Count the lines in the records below that contain the string "screenshot", treating uppercase and lowercase as different. Reply with the number alone.
****
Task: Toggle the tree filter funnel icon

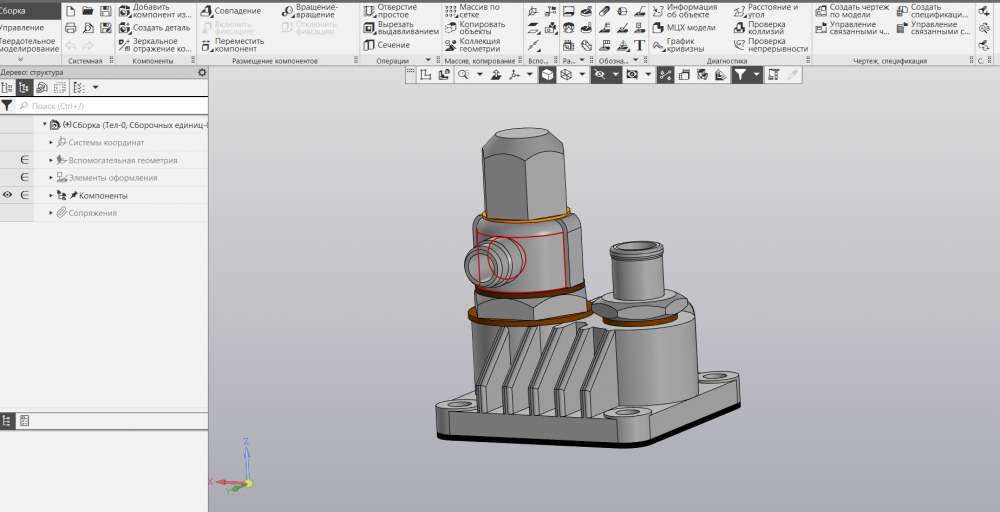Action: [7, 105]
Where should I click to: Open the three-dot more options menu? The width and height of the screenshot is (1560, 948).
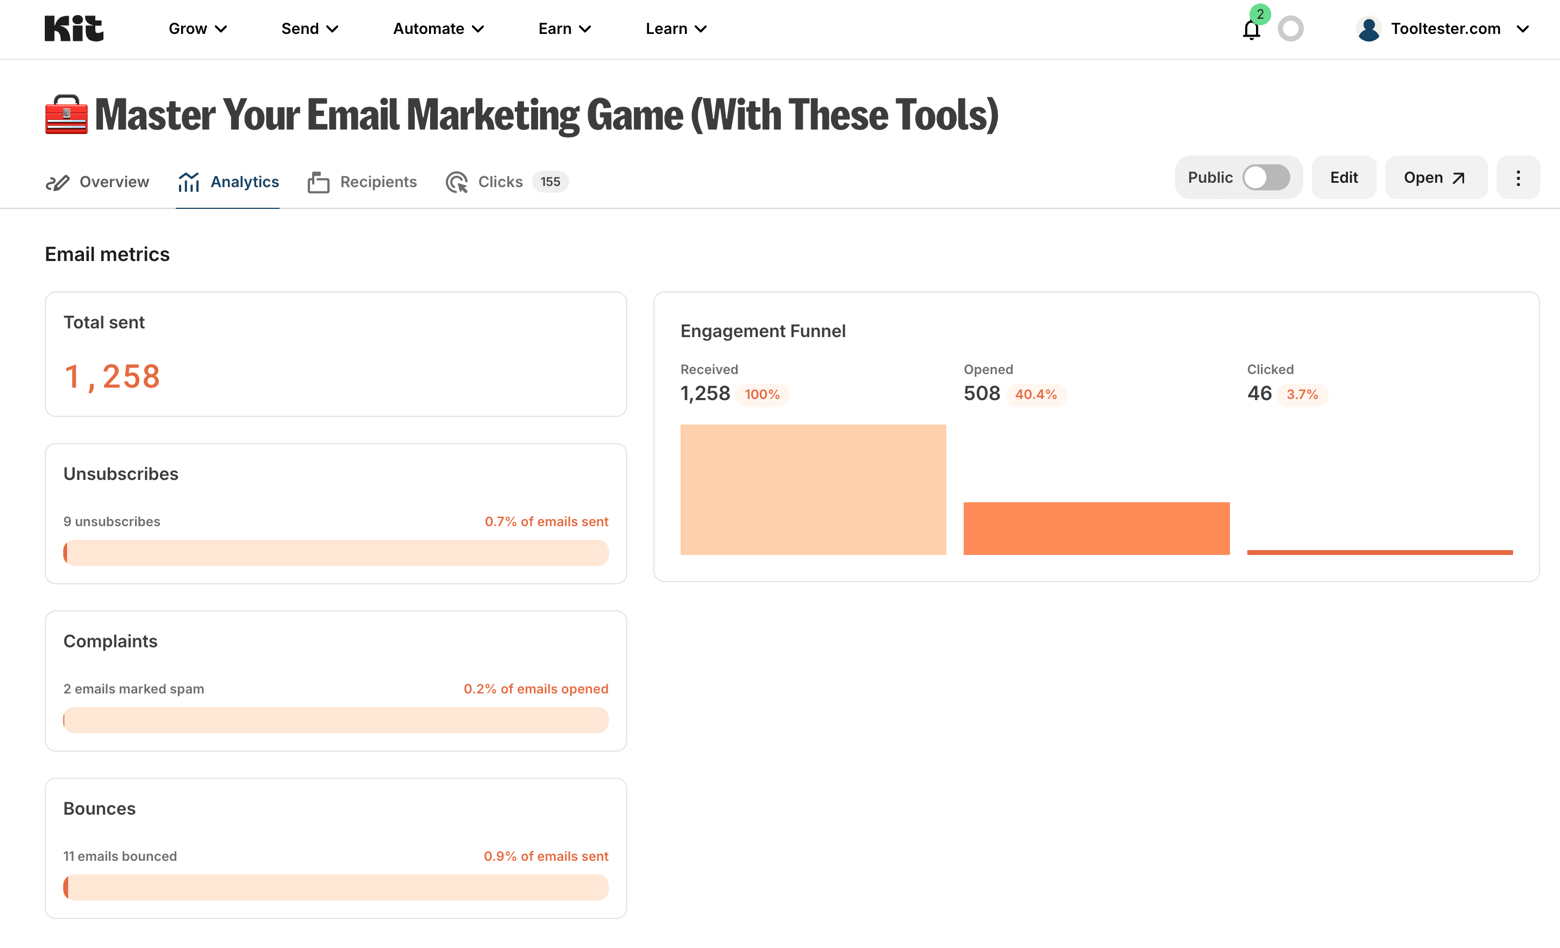click(1517, 178)

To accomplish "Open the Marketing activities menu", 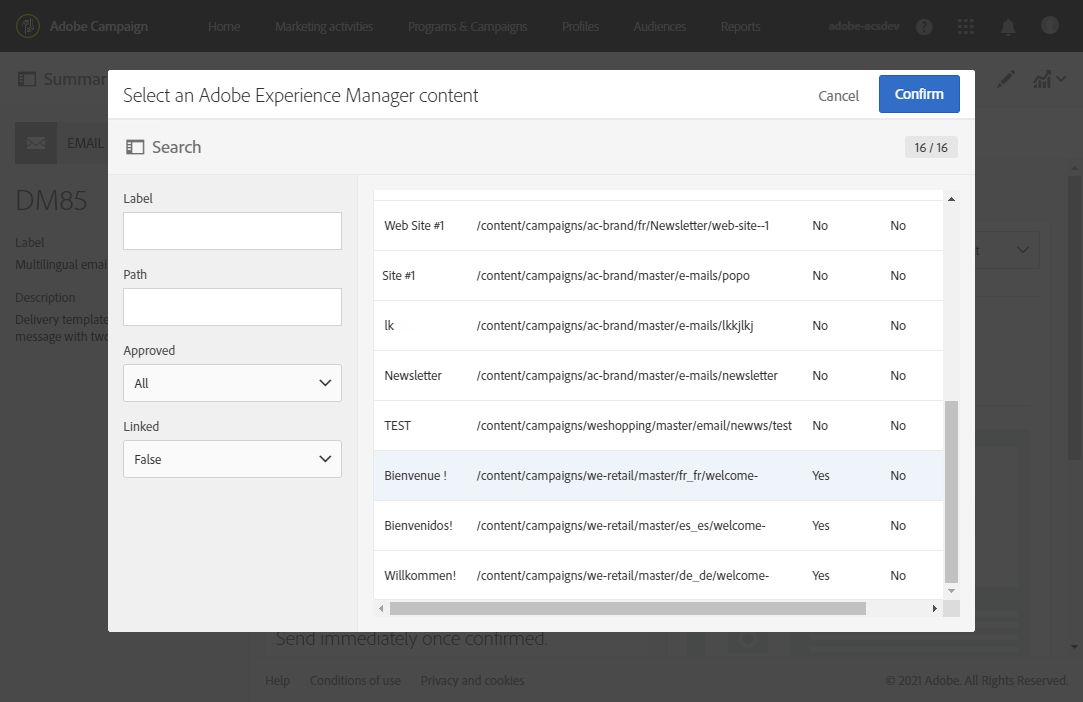I will click(324, 27).
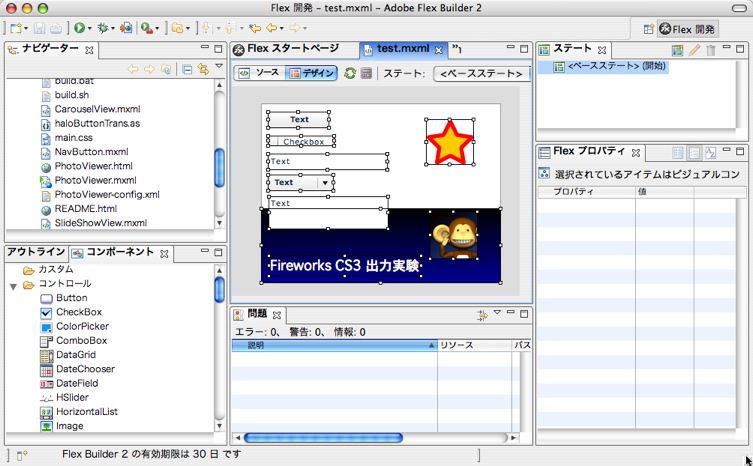Collapse the コントロール folder in Components tree
Screen dimensions: 753x466
(x=14, y=284)
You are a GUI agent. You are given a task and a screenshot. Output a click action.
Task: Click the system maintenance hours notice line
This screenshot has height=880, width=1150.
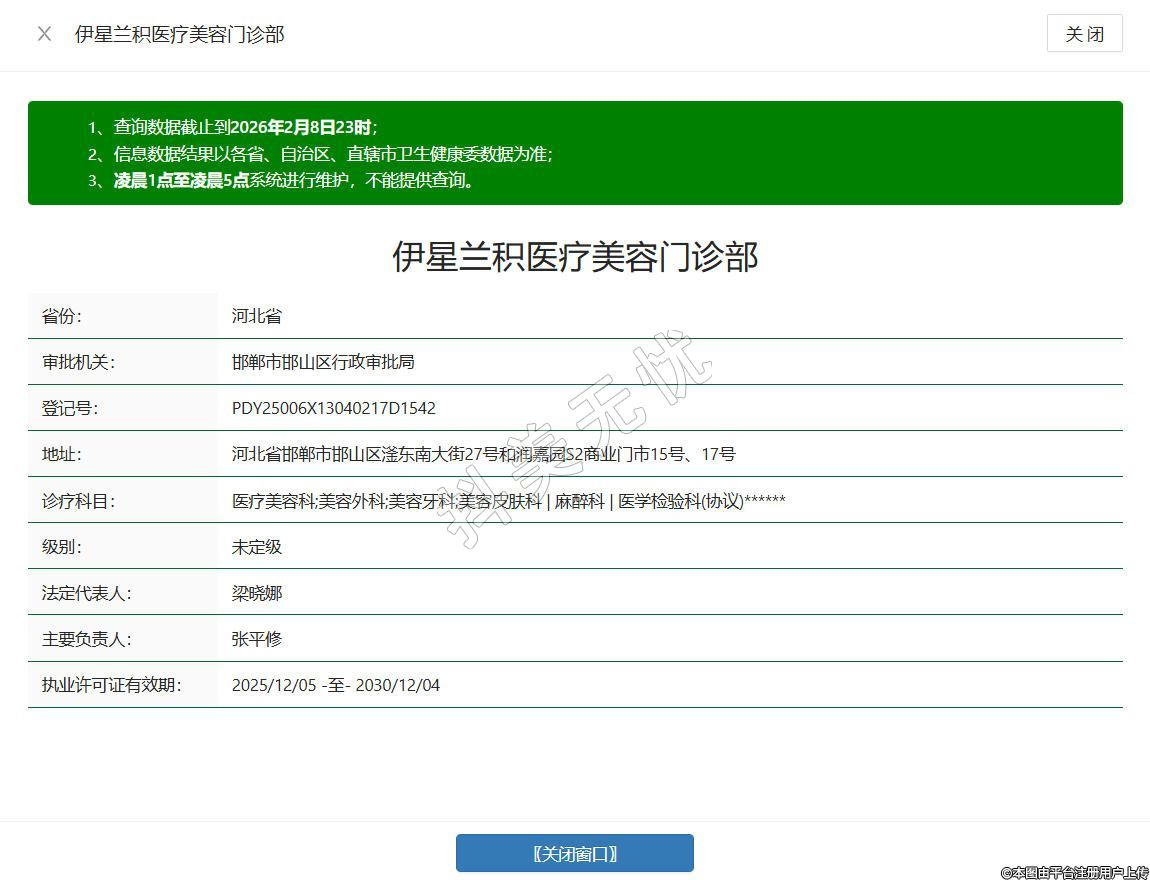pos(294,181)
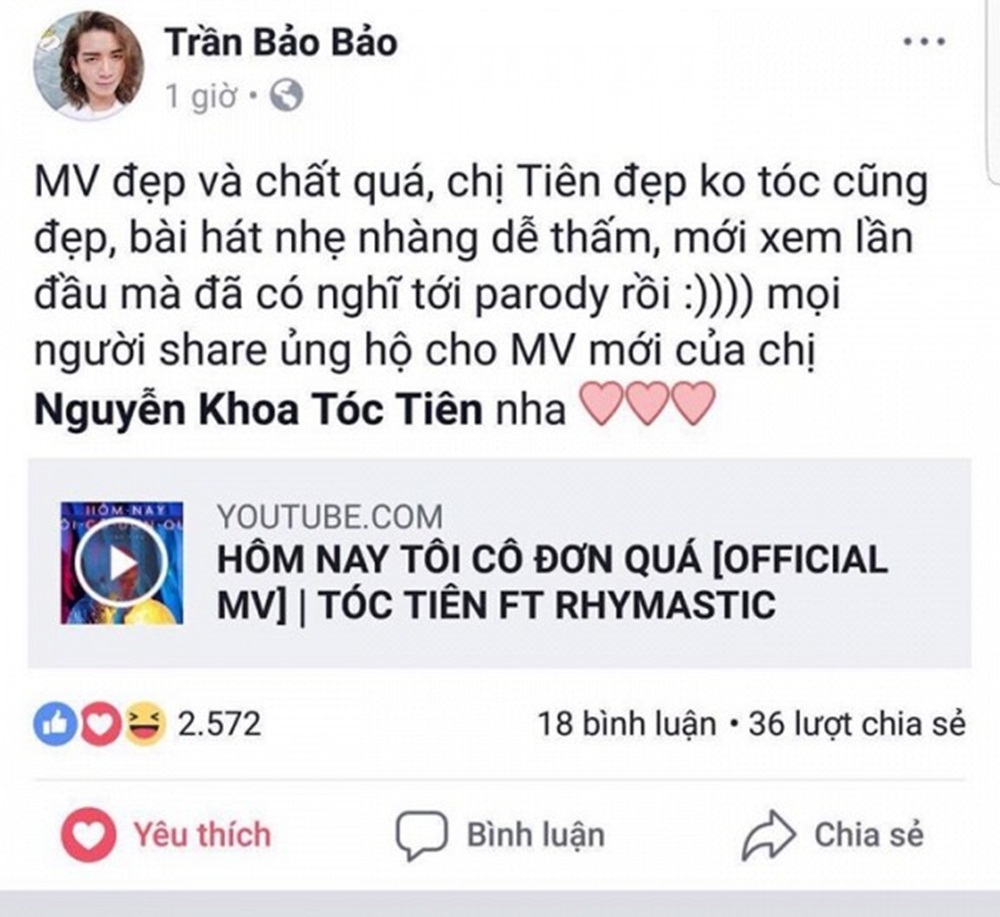Show the 18 bình luận comments
Viewport: 1000px width, 917px height.
627,723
****
> CORRECT RESPONSE
3